EXERCISE OBJECTIVE => Could you copy out, word for word, the items from the line containing "Given: Click footnote *1 about USB1.1" up to and including the line containing "Looking at the screenshot, I should coord(229,476)."?

RECORD EXCERPTS =>
....
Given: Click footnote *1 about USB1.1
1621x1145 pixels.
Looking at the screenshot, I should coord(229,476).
....
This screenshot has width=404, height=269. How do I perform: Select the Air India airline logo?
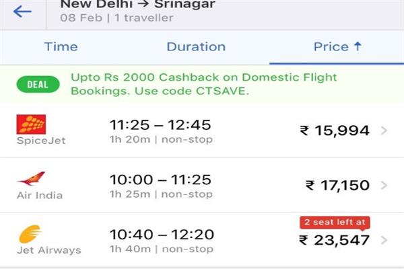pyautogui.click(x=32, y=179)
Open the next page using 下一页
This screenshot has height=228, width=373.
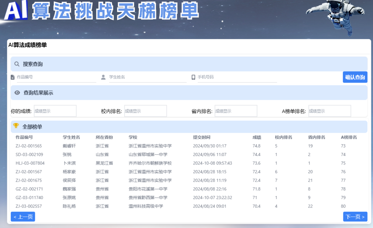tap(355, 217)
....
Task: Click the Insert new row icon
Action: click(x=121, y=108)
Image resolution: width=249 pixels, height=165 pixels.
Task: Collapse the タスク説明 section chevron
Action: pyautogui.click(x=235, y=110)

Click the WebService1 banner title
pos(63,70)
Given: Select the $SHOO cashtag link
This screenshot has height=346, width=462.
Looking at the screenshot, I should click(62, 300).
....
RESPONSE =>
Given: Click footnote *1 about USB1.1
1621x1145 pixels.
Looking at the screenshot, I should coord(229,476).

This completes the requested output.